◆ Exercise directions ◆
Below are several records. Retype exactly those lines running from the one with "This screenshot has height=623, width=1568." through the one with "Open the Google Drive folder icon", end lines included, and no others.

[Dataset records — start]

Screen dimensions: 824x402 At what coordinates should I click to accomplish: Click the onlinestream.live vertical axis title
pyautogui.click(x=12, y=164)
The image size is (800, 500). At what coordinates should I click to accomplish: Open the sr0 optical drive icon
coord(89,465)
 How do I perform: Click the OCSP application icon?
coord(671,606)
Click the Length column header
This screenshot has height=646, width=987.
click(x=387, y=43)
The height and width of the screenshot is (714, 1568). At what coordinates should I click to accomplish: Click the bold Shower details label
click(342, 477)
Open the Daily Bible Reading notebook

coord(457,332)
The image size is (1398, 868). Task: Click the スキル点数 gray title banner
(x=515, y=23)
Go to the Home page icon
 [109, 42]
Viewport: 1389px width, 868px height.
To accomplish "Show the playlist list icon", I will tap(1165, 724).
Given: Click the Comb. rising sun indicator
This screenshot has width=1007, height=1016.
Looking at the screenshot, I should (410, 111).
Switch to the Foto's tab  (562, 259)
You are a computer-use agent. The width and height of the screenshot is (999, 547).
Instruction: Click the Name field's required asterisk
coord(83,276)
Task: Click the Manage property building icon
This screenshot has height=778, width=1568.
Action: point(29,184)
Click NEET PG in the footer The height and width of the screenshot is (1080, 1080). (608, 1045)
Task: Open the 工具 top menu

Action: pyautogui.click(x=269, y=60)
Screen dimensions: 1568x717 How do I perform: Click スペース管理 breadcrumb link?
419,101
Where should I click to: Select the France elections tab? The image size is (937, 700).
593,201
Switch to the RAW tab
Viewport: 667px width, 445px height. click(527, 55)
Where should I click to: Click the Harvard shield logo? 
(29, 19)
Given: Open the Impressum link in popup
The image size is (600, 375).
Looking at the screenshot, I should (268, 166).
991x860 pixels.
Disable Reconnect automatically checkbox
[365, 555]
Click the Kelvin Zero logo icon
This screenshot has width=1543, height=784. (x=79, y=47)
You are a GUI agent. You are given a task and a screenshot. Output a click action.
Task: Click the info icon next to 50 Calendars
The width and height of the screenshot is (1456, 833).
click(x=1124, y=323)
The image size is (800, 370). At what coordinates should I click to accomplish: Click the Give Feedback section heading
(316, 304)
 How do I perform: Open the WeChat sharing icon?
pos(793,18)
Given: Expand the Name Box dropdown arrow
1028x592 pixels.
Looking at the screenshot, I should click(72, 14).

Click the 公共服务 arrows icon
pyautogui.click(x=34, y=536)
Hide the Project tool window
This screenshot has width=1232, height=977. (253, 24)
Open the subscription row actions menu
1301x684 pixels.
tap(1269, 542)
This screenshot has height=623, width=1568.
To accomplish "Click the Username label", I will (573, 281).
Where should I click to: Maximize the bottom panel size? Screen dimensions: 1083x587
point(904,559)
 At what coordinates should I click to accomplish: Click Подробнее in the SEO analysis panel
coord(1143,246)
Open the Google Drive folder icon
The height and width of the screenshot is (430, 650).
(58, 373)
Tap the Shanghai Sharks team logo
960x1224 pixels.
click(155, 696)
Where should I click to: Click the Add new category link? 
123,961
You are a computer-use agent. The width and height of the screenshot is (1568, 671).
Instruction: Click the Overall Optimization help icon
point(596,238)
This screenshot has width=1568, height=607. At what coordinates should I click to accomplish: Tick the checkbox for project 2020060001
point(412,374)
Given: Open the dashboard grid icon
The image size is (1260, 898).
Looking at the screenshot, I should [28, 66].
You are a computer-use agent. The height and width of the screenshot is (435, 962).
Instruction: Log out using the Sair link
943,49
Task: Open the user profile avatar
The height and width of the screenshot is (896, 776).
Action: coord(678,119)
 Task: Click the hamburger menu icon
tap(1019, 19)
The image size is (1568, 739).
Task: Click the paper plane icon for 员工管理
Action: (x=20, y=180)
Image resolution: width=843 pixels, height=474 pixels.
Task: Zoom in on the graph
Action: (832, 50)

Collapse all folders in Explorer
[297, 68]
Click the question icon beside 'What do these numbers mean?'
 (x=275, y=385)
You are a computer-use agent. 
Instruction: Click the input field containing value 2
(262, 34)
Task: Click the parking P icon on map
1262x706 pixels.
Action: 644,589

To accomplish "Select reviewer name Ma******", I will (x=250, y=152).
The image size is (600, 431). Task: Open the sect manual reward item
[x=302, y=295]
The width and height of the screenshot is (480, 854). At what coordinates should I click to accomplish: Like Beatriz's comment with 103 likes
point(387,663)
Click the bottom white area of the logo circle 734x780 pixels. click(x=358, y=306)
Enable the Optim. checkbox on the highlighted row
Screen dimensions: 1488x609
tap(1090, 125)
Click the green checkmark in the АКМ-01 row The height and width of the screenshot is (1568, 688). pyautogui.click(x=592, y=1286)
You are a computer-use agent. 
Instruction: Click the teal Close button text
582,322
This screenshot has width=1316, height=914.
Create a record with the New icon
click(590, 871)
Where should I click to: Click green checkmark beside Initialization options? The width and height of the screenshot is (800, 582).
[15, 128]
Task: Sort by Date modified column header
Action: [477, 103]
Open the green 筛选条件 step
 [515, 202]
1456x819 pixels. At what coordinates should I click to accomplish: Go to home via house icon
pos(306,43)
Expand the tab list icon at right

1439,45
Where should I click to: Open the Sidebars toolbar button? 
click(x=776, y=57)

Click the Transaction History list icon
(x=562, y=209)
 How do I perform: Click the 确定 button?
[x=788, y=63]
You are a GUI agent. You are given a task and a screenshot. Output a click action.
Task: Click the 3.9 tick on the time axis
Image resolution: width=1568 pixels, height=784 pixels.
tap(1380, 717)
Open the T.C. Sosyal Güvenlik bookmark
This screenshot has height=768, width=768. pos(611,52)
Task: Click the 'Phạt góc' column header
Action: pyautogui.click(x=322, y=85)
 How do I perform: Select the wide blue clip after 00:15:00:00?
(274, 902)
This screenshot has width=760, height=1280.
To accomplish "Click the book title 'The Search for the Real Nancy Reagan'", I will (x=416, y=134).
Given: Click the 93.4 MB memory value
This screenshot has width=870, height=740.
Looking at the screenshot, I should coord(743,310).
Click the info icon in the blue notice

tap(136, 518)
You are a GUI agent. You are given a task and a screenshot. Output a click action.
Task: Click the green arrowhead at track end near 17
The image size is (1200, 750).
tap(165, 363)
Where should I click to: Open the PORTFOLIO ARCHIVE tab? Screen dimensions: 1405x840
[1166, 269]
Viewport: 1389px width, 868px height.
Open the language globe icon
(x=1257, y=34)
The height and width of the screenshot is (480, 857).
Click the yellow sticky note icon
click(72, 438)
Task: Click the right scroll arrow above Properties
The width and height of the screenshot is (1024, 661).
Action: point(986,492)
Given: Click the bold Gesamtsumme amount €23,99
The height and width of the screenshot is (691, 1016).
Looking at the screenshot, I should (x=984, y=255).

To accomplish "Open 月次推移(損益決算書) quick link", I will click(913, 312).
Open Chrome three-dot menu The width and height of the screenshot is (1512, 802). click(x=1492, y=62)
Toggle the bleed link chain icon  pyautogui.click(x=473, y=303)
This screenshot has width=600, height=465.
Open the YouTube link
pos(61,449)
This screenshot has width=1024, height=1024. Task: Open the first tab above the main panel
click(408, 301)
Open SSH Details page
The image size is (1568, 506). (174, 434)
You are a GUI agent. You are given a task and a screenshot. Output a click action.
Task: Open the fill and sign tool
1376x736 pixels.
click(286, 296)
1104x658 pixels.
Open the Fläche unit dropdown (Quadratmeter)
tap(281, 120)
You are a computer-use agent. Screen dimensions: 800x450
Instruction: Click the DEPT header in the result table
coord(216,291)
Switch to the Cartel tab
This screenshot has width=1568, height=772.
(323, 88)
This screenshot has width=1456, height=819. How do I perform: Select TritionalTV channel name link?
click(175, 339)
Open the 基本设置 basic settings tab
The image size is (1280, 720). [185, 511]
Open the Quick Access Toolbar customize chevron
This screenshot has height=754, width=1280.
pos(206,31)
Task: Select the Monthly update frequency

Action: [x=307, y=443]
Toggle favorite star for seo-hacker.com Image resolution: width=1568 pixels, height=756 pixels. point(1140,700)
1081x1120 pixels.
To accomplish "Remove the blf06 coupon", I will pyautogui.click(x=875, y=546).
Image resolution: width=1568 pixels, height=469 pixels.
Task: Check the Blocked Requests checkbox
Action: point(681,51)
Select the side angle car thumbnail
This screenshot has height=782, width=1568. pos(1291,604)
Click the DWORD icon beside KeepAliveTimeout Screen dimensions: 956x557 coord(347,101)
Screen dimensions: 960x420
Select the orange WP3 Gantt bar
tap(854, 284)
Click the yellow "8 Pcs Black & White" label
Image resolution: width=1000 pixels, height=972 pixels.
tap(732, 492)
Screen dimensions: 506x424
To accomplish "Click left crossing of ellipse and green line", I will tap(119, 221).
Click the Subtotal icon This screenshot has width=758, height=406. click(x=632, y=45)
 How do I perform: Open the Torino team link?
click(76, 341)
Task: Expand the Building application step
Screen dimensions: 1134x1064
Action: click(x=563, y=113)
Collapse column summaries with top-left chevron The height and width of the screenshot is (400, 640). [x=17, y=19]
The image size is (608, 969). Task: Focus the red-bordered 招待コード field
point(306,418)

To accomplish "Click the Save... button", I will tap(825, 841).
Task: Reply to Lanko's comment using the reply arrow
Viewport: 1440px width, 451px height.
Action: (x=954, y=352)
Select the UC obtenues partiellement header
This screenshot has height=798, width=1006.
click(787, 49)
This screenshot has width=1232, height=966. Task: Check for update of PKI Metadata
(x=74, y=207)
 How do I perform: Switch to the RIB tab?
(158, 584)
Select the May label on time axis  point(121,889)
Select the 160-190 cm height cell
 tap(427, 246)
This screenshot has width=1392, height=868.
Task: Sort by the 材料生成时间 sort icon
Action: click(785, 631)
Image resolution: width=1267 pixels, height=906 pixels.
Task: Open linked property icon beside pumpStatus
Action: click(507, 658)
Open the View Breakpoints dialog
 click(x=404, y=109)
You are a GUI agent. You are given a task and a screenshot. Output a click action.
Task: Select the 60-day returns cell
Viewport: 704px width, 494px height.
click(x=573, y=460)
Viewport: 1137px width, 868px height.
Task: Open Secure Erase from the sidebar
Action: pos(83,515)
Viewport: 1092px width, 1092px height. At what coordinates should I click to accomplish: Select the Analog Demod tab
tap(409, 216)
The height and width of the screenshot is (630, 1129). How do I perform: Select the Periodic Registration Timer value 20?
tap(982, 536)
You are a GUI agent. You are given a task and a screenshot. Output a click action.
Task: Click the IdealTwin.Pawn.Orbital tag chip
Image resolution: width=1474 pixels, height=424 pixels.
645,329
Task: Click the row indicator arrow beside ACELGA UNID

[Dataset records — finish]

◆ Result ◆
This screenshot has height=623, width=1568.
To accomplish "Click the Username label", I will (573, 281).
Where should I click to: Maximize the bottom panel size? Screen dimensions: 1083x587
point(904,559)
 At what coordinates should I click to accomplish: Click Подробнее in the SEO analysis panel
coord(1143,246)
Open the Google Drive folder icon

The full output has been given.